I saw that truth with my own eyes, even during the worst of times — when Little Rock’s schools became battlefields for integration. I i I heard racism in the words, and then saw my daddy cry when his best friend, a black man died. The news painted it one way, but down in the river valleys, in the small towns, you could still find hands crossing boundaries — farmers helping farmers, women sharing recipes, children catching lightning bugs together in the same field, catching crawdads with pieces of bacon in the ditches that ran in front of our houses.
It’s easy to think of Arkansas as divided — north against south, white against black, city against hill country — but that’s only the surface story. The deeper truth is the compilation of it all. Arkansas is not one thing; it’s a braid of contradictions: Native and settler, poor and proud, Bible and backroad mystic. It’s blues from the Delta mixing with fiddle reels from the Ozarks. It’s gospel meeting grit.
This land has produced both the world’s biggest corporation and some of its poorest towns. It has given birth to legends — Johnny Cash, Maya Angelou, Daisy Bates, Levon Helm — each a voice carved from struggle and grace. Even Hot Springs, with its steaming waters and scandalous history, holds both the gangster and the healer in its reflection.
And through it all, that clear water runs — literal and symbolic. It’s the thing that connects every piece of Arkansas, washing through the history, refusing to be claimed by one story alone.
That’s the Arkansas I love — not the polished version they sell to tourists, but the living one that taught me what unity really looks like. It’s not loud or political. It’s quiet, often unseen, built on decency that doesn’t need witnesses.
The people here understand something the rest of the world forgets: you don’t have to agree to coexist; you just have to share the work and the water.

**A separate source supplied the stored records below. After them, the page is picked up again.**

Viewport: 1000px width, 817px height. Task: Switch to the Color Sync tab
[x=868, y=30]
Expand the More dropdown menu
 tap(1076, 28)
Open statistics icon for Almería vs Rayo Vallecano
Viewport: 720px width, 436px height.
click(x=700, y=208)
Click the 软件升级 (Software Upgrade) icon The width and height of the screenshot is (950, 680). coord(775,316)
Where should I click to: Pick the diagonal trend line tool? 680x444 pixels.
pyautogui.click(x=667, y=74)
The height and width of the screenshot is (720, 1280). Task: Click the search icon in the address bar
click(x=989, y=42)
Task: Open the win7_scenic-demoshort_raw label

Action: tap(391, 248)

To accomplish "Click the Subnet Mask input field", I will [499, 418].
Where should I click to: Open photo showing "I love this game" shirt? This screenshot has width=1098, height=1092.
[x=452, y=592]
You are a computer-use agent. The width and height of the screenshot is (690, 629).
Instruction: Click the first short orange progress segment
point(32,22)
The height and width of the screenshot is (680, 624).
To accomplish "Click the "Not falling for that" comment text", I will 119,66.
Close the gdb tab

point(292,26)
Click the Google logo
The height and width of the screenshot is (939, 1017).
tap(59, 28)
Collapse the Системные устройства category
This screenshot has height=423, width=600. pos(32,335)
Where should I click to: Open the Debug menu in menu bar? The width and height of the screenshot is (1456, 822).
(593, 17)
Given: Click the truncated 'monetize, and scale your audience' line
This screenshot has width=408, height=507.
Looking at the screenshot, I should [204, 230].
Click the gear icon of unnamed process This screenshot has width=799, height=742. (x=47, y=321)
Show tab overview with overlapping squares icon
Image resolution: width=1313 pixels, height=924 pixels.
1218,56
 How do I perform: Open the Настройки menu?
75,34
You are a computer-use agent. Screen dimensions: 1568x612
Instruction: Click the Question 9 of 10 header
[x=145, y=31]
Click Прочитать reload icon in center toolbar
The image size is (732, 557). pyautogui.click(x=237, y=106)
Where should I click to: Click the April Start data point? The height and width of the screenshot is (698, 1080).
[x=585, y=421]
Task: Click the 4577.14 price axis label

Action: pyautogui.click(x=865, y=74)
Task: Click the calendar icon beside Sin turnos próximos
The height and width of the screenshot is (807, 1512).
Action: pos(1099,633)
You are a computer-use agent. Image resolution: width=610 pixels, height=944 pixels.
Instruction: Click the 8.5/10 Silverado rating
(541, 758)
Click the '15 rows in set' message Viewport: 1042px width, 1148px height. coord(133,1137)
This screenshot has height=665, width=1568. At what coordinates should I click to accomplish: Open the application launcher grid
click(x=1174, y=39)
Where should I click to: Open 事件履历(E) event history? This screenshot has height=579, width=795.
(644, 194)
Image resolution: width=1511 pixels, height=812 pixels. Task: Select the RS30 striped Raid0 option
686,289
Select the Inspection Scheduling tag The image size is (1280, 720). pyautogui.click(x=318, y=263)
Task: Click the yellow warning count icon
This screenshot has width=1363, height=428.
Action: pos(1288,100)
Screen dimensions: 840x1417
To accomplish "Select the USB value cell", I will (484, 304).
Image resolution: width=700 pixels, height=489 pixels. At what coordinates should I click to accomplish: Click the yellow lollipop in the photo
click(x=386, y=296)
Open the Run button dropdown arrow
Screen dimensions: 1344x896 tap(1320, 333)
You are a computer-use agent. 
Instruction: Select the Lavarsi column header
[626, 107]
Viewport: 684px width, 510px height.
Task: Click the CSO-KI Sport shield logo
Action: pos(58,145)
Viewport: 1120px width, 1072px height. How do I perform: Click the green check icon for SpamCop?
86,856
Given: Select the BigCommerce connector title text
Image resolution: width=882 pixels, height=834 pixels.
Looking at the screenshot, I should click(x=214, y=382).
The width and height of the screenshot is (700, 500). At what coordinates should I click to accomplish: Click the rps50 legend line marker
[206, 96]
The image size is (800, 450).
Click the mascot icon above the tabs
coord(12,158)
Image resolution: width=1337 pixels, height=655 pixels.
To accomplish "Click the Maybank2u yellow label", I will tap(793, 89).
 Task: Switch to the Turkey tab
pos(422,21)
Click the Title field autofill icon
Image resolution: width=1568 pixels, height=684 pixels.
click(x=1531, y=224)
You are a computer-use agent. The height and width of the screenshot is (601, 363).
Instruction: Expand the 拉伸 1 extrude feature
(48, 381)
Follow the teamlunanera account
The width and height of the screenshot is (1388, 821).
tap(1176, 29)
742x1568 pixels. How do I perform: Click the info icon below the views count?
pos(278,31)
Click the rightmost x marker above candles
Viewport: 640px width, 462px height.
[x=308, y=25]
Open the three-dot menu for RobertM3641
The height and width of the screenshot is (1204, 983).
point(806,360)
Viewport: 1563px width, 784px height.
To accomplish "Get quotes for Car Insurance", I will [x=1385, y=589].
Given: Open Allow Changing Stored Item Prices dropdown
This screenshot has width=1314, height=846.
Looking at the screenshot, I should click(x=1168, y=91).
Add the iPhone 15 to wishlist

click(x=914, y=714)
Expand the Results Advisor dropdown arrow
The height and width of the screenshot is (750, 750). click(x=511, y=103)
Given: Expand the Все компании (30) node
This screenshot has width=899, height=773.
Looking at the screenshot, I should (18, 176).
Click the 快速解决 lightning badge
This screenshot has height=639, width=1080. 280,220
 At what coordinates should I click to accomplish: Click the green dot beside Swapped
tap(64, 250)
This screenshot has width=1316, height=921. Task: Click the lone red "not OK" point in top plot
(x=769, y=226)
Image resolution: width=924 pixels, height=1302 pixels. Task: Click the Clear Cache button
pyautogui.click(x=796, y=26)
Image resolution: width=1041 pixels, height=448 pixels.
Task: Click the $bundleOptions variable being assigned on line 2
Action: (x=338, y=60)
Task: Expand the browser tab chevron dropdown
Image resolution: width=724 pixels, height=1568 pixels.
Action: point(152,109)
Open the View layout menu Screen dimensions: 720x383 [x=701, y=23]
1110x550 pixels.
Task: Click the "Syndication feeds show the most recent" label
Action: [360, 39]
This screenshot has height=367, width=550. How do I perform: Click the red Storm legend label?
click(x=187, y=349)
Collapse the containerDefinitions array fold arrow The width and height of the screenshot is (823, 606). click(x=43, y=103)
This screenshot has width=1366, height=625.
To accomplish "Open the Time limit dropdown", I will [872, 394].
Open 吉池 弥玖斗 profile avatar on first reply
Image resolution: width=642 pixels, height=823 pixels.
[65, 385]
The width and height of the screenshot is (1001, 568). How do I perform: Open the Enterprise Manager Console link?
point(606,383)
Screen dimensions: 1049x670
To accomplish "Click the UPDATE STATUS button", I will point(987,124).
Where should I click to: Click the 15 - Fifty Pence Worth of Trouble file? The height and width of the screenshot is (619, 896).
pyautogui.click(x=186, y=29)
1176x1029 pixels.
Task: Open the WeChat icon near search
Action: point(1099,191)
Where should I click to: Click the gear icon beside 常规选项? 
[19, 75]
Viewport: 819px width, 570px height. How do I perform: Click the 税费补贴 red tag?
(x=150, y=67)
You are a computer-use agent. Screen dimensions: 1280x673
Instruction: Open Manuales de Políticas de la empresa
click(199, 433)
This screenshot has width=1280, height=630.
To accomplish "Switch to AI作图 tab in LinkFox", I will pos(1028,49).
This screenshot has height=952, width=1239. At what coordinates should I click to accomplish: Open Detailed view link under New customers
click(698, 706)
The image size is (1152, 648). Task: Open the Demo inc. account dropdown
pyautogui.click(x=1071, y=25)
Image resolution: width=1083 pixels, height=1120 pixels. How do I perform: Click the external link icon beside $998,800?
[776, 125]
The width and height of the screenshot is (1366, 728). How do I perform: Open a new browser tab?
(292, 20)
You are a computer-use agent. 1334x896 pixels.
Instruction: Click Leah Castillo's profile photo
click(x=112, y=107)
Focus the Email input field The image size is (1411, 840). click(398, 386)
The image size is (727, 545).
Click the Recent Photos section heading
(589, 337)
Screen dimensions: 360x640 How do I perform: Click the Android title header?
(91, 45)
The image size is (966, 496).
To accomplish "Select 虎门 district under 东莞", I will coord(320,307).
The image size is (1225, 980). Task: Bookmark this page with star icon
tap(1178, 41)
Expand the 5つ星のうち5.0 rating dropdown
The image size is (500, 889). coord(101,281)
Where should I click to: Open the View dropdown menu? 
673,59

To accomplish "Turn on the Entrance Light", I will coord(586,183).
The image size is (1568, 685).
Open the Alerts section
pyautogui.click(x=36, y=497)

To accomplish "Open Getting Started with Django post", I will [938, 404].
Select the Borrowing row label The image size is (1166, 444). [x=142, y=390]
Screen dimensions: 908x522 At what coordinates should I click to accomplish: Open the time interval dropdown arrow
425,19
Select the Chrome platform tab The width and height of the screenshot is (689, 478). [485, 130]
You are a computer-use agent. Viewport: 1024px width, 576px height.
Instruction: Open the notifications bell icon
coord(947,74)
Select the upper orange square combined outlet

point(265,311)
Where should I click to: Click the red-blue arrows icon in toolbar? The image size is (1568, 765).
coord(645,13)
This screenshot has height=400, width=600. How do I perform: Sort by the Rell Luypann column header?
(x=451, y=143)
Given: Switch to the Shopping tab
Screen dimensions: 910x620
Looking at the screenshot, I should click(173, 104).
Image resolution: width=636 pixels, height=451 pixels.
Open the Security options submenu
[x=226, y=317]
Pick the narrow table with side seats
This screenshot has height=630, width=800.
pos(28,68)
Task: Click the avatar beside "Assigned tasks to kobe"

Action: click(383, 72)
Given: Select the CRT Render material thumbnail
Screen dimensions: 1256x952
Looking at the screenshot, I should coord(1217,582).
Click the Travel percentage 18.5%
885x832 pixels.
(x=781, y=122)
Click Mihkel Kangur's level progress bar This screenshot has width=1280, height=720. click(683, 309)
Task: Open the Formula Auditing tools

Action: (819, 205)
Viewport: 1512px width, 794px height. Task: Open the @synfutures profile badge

When I think of home, I think of that — the sound of a creek running over stone, the shimmer of sunlight reaching fifty feet deep, the unspoken truce between neighbors who might never vote the same but would still stop to pull your truck out of a ditch.
Arkansas lies crosswise — in its mountains, its history, its heart. Maybe that’s why it stays with me. It doesn’t run the way other places do. It endures sideways, honest and raw. It taught me that love — of land, of people, of country — isn’t blind. It sees the flaws and stays anyway.
Looking back, Arkansas taught me more than history; it taught me perspective. It showed me that even in the thick of conflict, people carry shared truths — laughter, labor, faith — that connect us across the lines we draw. That’s the lesson I carry into everything I do: to notice what endures, to seek the common thread, and to honor the small acts of grace that make life bearable, even beautiful. In Arkansas, I learned that love isn’t grand gestures alone; it’s the quiet, steady presence of respect, memory, and shared humanity.